0

I have to decide how I want to implement dynamic schema. I will try to put some more description where my problem is.

I use the postgres DB in latest version and app is written in Ruby and Hanami. I have requirement to implement view where I will display list of users in our application (table view). Here comes first requirement that it needs to contain dynamic data. For example user has name and birth_date and I store this data in Users table. In other table I store metrics related to user like number of views and comments. This is only part of data. I have couple more tables related to my User and I need to join them into one view. It doesn't sound very dynamic. I know. But I have another requirement. I want to allow users to add custom column to my table view.

At this point we have table with following predefined columns:

name, birth_date, number_of_views, number_of_comments 

and we can add some custom ones.

Now It becomes dynamic. It is not the end. I need to add filtering on this columns. So for example if given user has columns I mentioned earlier I should allow to filter on all of them (predefined and custom). I am trying to investigate how I should implement this feature.
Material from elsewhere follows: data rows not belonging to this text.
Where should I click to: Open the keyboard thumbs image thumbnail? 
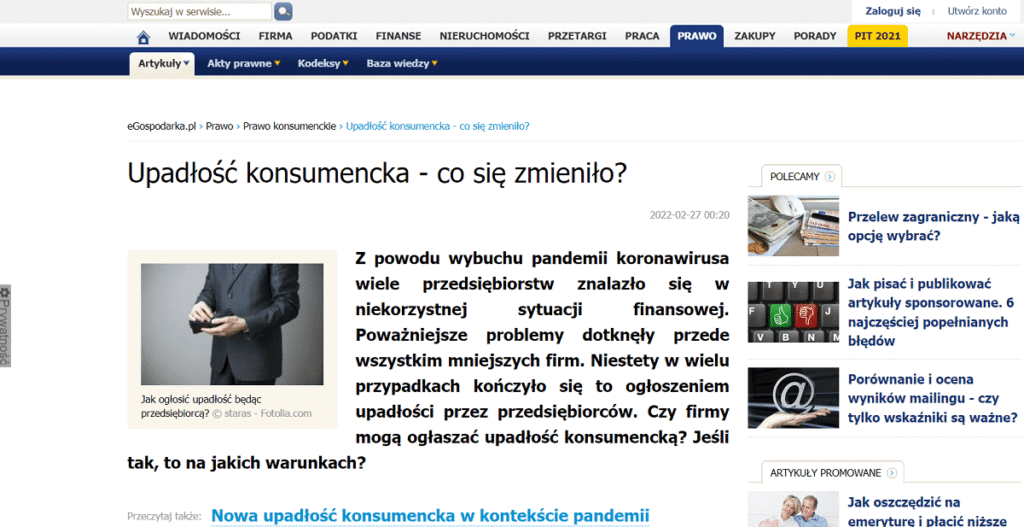pos(793,312)
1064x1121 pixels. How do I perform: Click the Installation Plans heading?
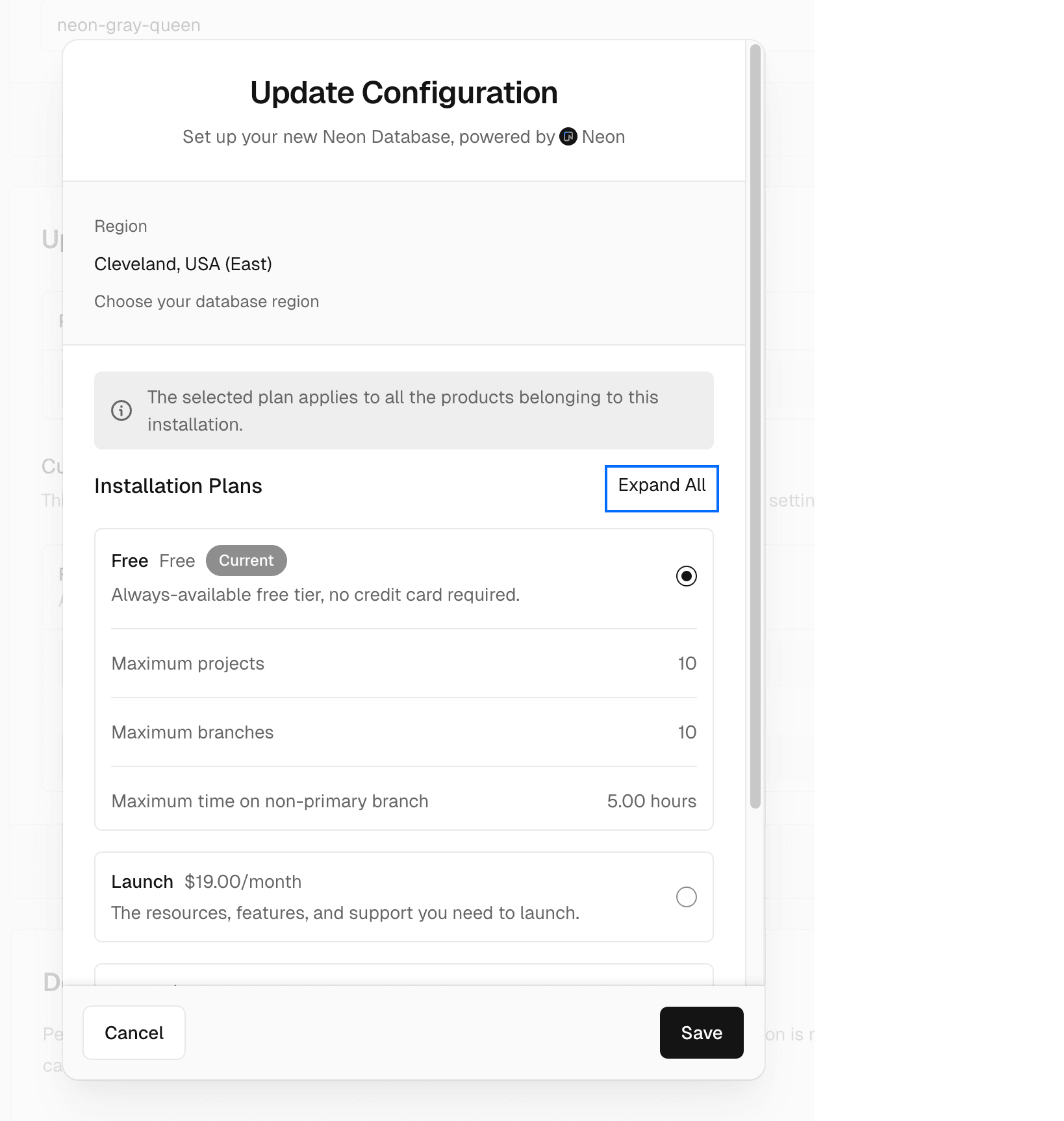178,486
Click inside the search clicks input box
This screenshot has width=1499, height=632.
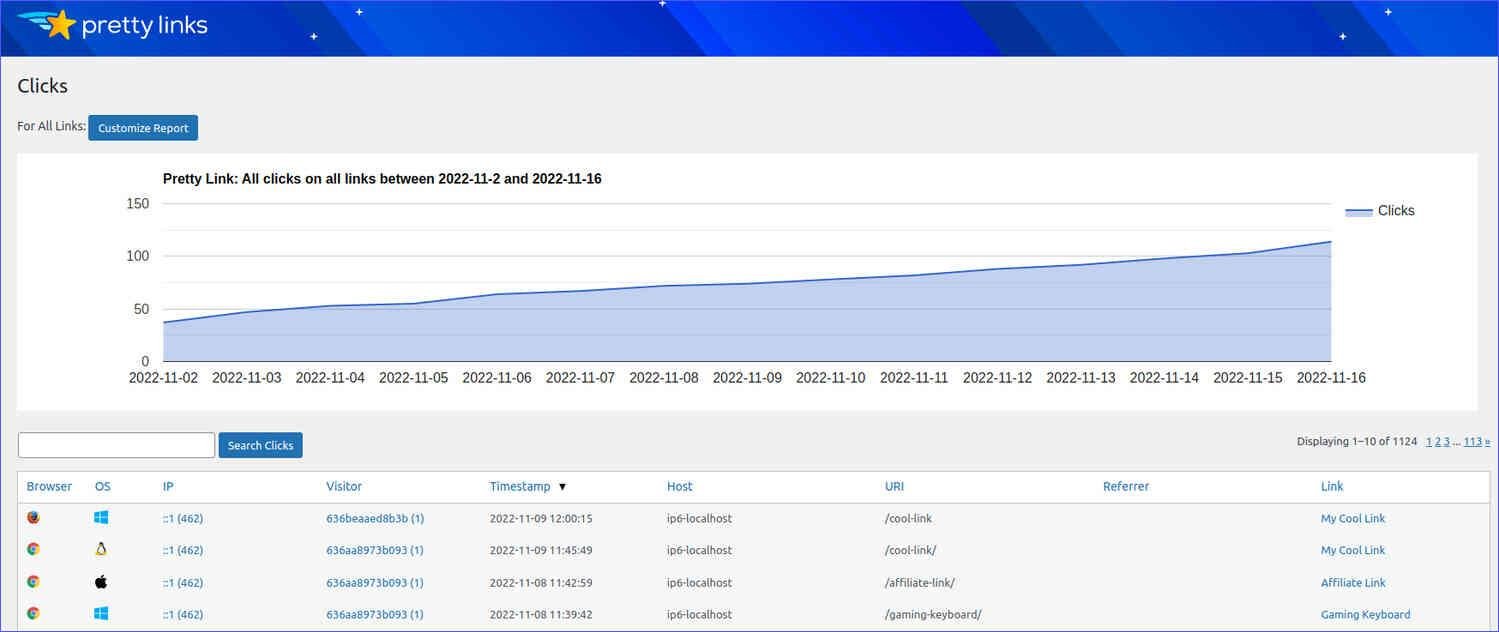(x=115, y=444)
Now the question part :) I am thinking about how I should store this data. I am thinking about storing it as a JSONB column in my postgres. Scale of this is about 5kk of users. So this mean 5kk rows in this table. Not so much. I am wondering about filtering this data using dynamic filters. I tried to make some benchmarks for 5kk table and it worked well if I used pagination (without indexes). For querying whole dataset it took like 10sec so wasn't perfect.

Questions

  1. Is JSONB good idea? I am not sure If I can define proper indexes if I will filter dynamically on this data (every query can be different). How to define indexes for this scenario?
  2. Is a good idea to store predefined columns as normal columns in table and only custom ones in JSONB? Will it give me any profit?
  3. I should I use postgres to that? I don't believe that postgres isn't good enough for this scale and I prefer to not change tool.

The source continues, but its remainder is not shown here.